Get distinct vector of vector with count

Question

What is the best way to return only the unique element with the counts from vector of vectors?

std::vector<std::vector<string>> vec_vec{{a,a,b,c},{a,c,c}};

The results should be :

{a, b, c} // This is the vector that contains the unique items.
{3, 1, 3} //a exists three times, b only one time, and c is three times.

To solve this I use the following:

1- Copy all the items in the vector of vector to single vector, so the output will be:

vec_vec{{a,a,b,c},{a,c,c}} -> vec{a,a,b,c,a,c,c} 

2- Now I'm dealing with a single vector (not vector of vector), so it's much easier to sort, get the unique items and them (I may use the code here1 and here2)

Is converting the vector of vector to one vector is a good idea? Any better solution?

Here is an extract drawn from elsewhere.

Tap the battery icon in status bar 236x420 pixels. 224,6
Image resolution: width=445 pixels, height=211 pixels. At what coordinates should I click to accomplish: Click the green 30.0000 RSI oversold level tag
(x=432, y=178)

Can we find better way with less complexity comparing with the current way (c++11, c++14)?

Answer 1

From the top of my mind:

std::unordered_map<std::string, std::size_t> counters;
for(auto const& inner : vec_vec)
  for(auto const& v : inner)
    counters[v]++;

for(auto const& cnt : counters)
  std::cout << cnt.first << " appears " << cnt.second << std::endl;

Answer 2

Use hash maps.

std::unordered_map<string, int> result;
for (const auto& x : vec_vec) 
  for (const string& y : x)
     result[y]++;

Answer 3

I would just use a map as "tally" structure:

std::map<string, unsigned int> tally;
for(auto subvector : vector) {  // subvector is std::vector<std::string>
  for(auto item : subvector) {  // item is a std::string
    ++tally[item];
  }
}

If you insist on having the result as two parallel vectors (but why would you?) simply construct them from the map:

std::vector<std::string> unique_items;
unique_items.reserve(tally.size());
std::vector<unsigned int> counts;
counts.reserve(tally.size());
for(auto item : tally) {
  unique_items.push_back(item.first);
  counts.push_back(item.second);
}

If you don't want the result vector to be sorted, you can use an unordered_map, as suggested in other answers.